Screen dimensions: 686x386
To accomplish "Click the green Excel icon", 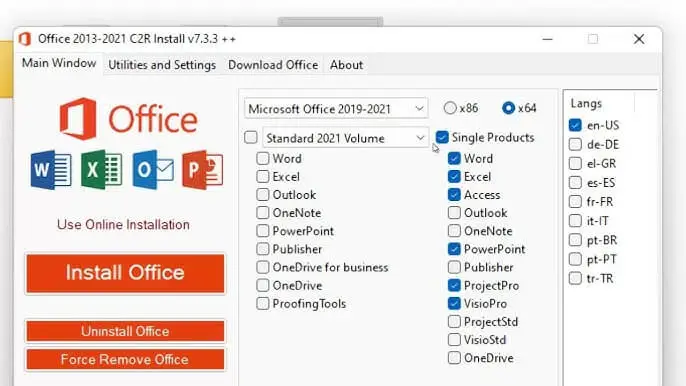I will point(102,170).
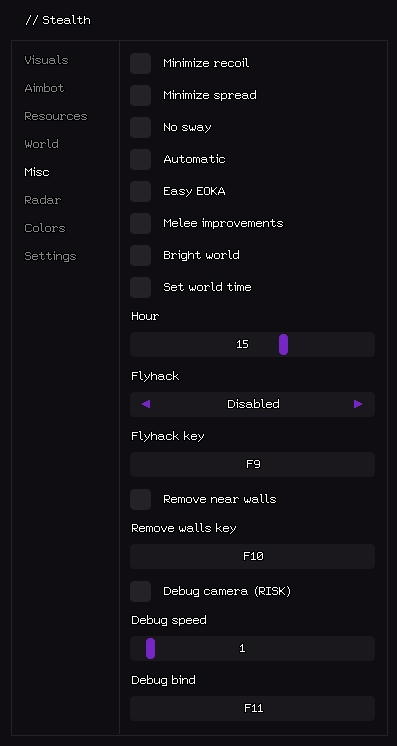Open the Visuals tab in the sidebar
397x746 pixels.
point(46,60)
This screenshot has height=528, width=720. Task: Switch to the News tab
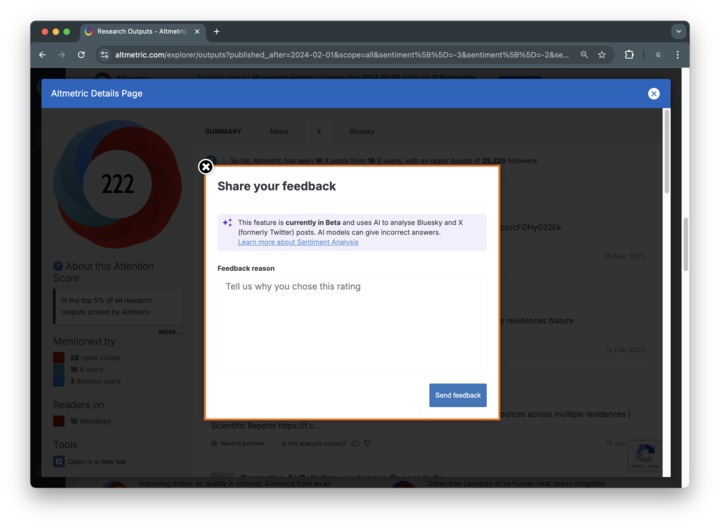point(278,131)
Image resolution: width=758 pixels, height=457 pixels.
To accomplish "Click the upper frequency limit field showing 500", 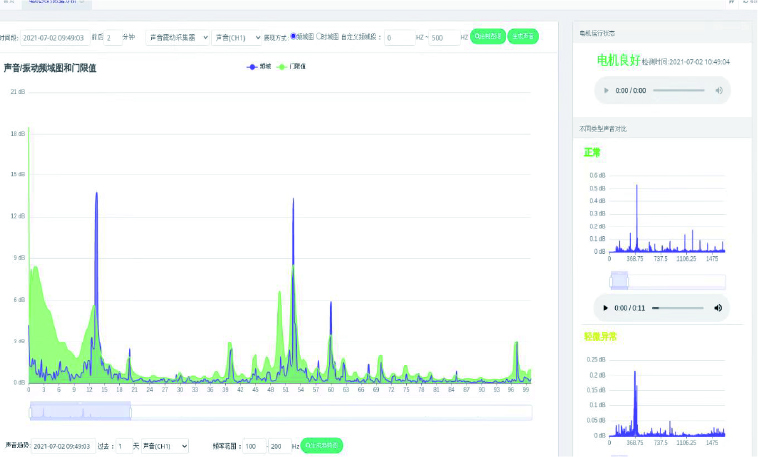I will pos(443,37).

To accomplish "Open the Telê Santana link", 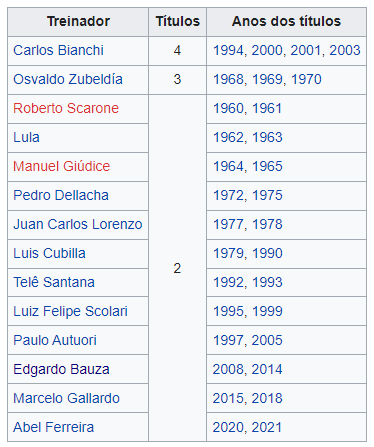I will coord(54,282).
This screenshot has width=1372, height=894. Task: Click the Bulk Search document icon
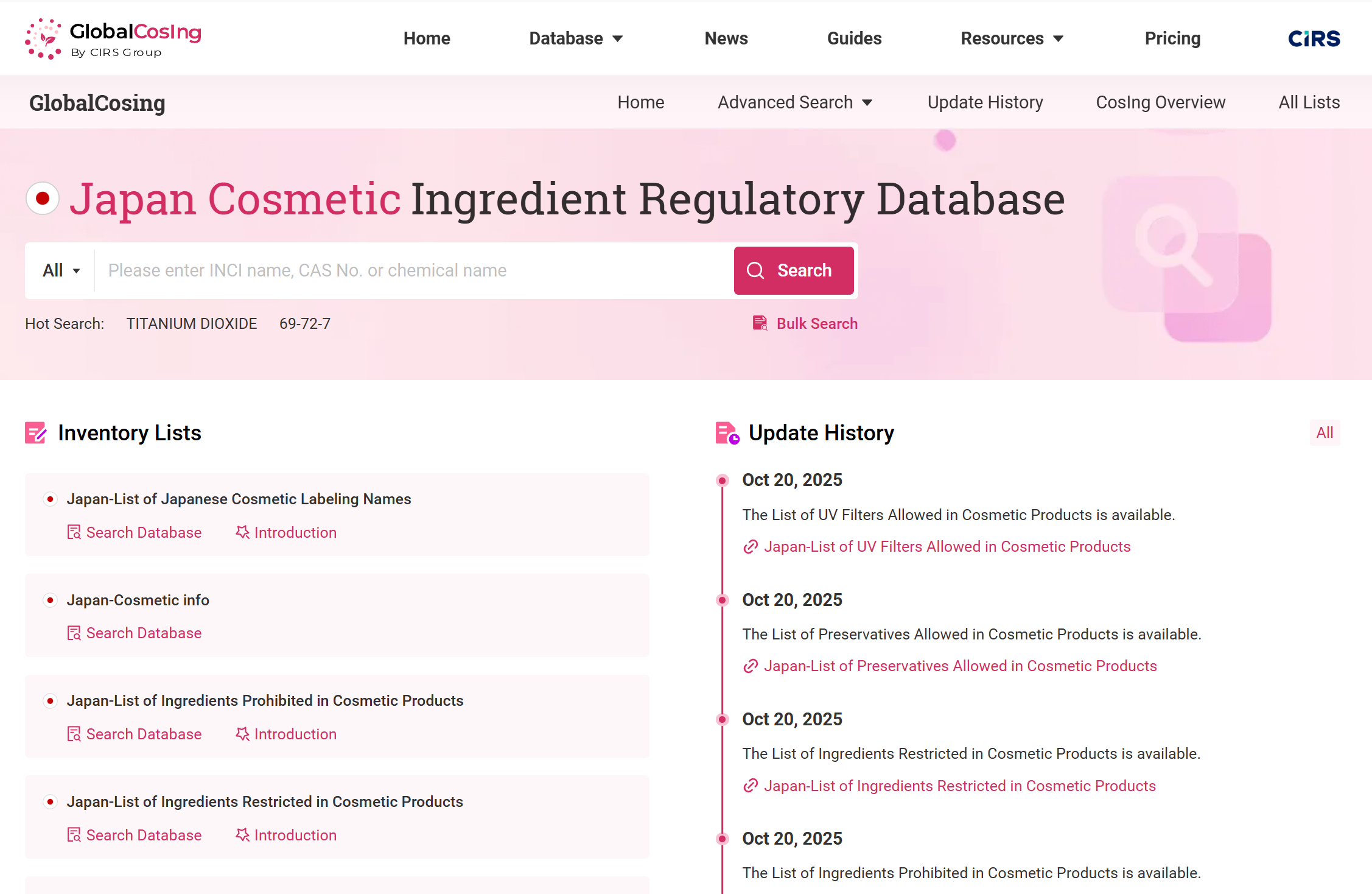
:::::
List every line in the records above that contains the string "height".

This screenshot has height=528, width=720. Task: Switch to the News tab
Image resolution: width=758 pixels, height=457 pixels.
This screenshot has width=1372, height=894. Task: Click the Bulk Search document icon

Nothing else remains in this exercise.